Our bishop and the priest prayed. The zie di San Gennaro let out sonorous wails, beseeching the saint. Carefully, the priest, without touching the glass, turned the reliquary end-over-end, one time, then two.

An eternity seemed to pass. Beside me, Isabella had lowered her head and shut her eyes, her lips moving in a silent prayer. On my other flank, little Alfonso had lowered his head solemnly, but was peering out from beneath his curls in fascination at the priest.

I believed fervently in the power of God and the saints to intervene in the affairs of men.
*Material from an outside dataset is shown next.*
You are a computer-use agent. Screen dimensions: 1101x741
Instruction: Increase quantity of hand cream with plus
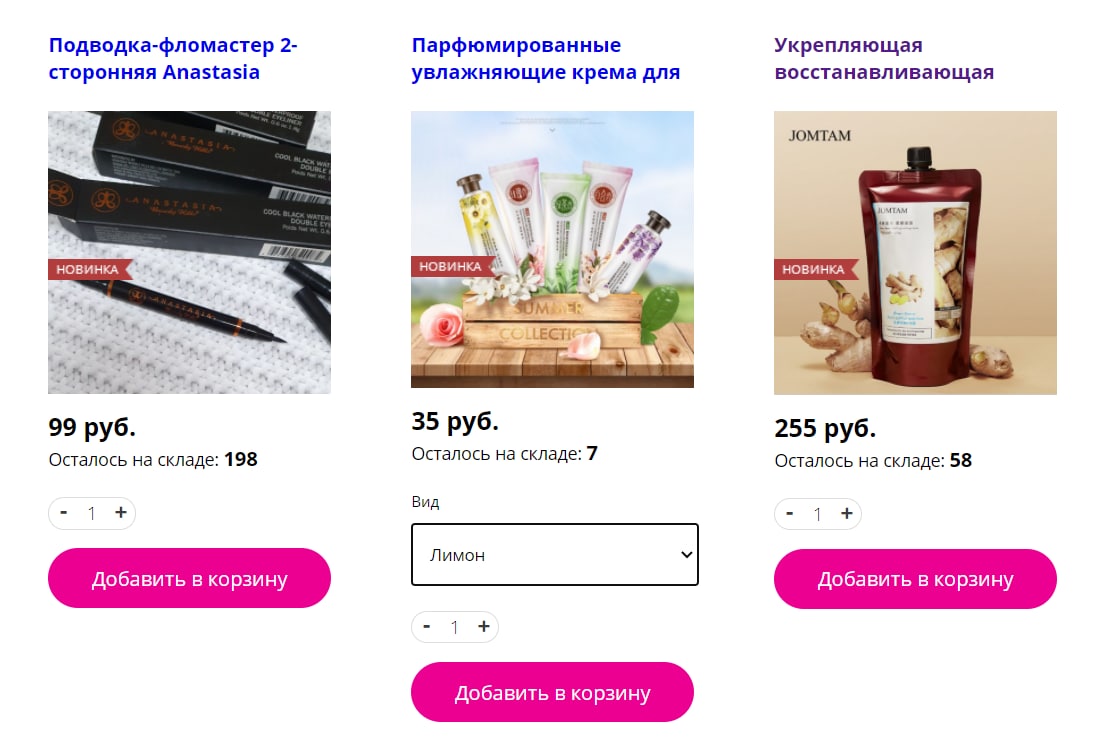coord(484,627)
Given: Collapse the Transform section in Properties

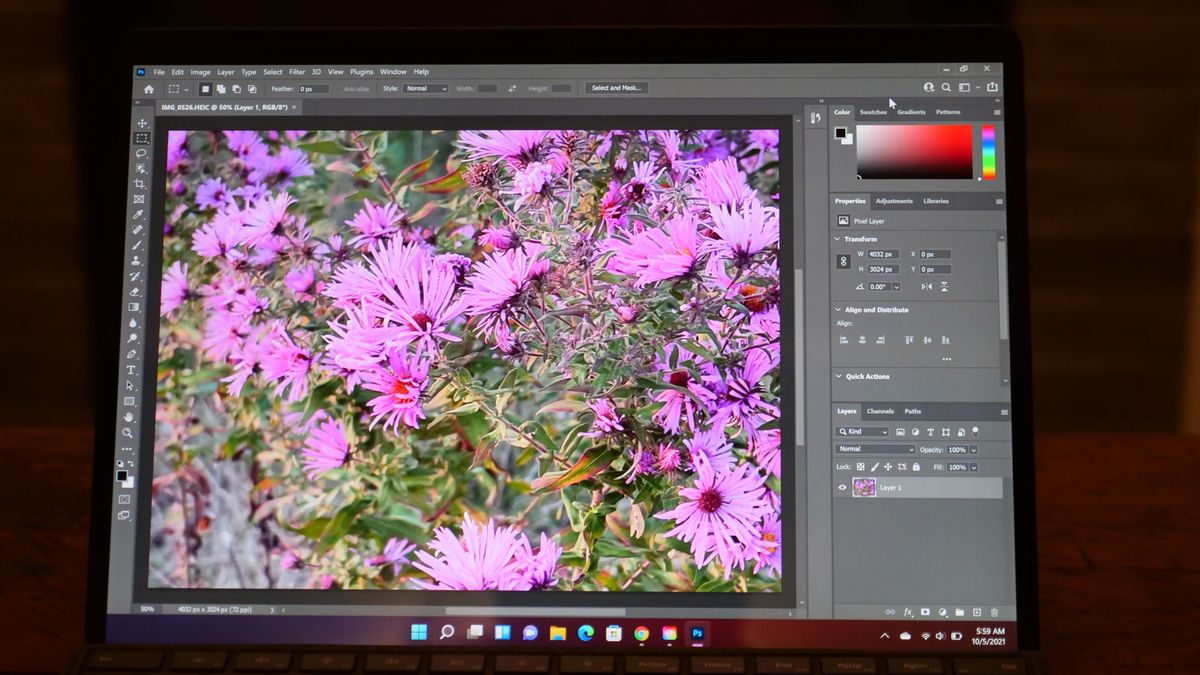Looking at the screenshot, I should point(837,239).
Deeming it safest to follow Isabella’s example, I bowed my head, squeezed my eyes closed, and whispered a prayer to Naples’ patron saint: Bless our beloved city, and keep it safe. Protect the King and my father and mother and Alfonso. Amen.

A murmur of awe passed through the crowd. I caught a glimpse of the altar, of the priest proudly displaying the silver reliquary, holding it up for the crowd’s scrutiny. ‘Il miracolo e fatto,’ he proclaimed.
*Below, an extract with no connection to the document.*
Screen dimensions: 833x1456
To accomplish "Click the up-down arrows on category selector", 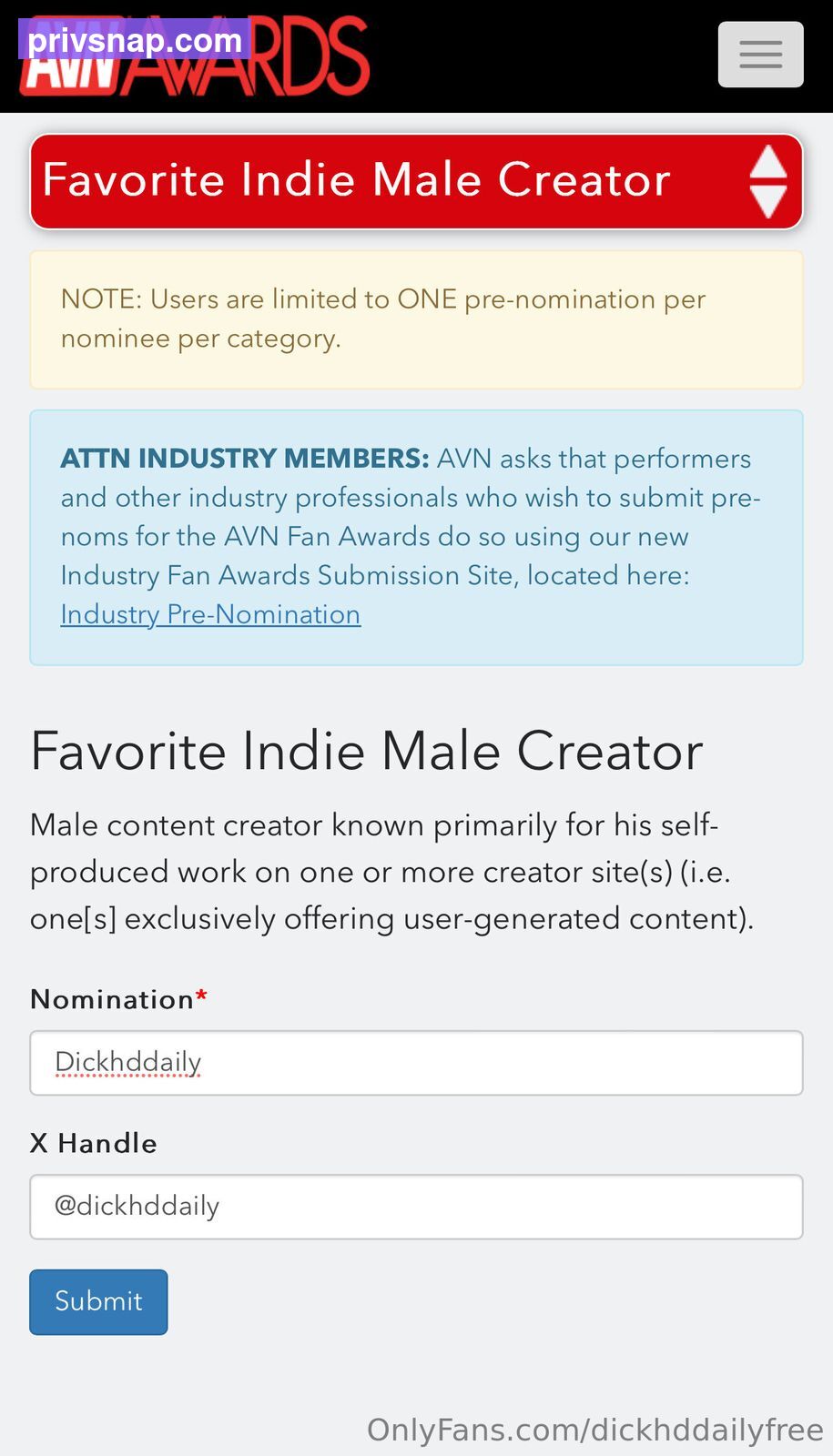I will pos(768,181).
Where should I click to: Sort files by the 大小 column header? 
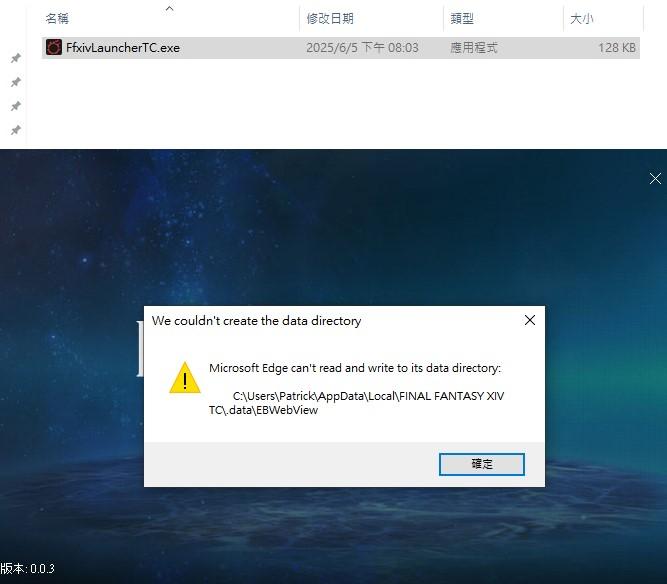click(581, 18)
The miracle is accomplished.

The choir led the congregation in singing the Te Deum, praising God for bestowing this blessing.

From my vantage point I could not see what had occurred, but Isabella whispered in my ear: the dark, dried substance in the vial had begun to melt, then bubble, as the ancient blood once again became liquid. San Gennaro signified that he had heard our prayers, and was pleased; he would protect the city which he had served as bishop during his mortal years.

It was a good omen, she murmured, especially for the King on his anniversary. San Gennaro would protect him from all enemies.

The current Bishop of Naples took the reliquary from the priest and stepped down from the altar to the throne. He held the square, silver-and-glass box before King Ferrante and waited for the monarch to unseat himself and approach.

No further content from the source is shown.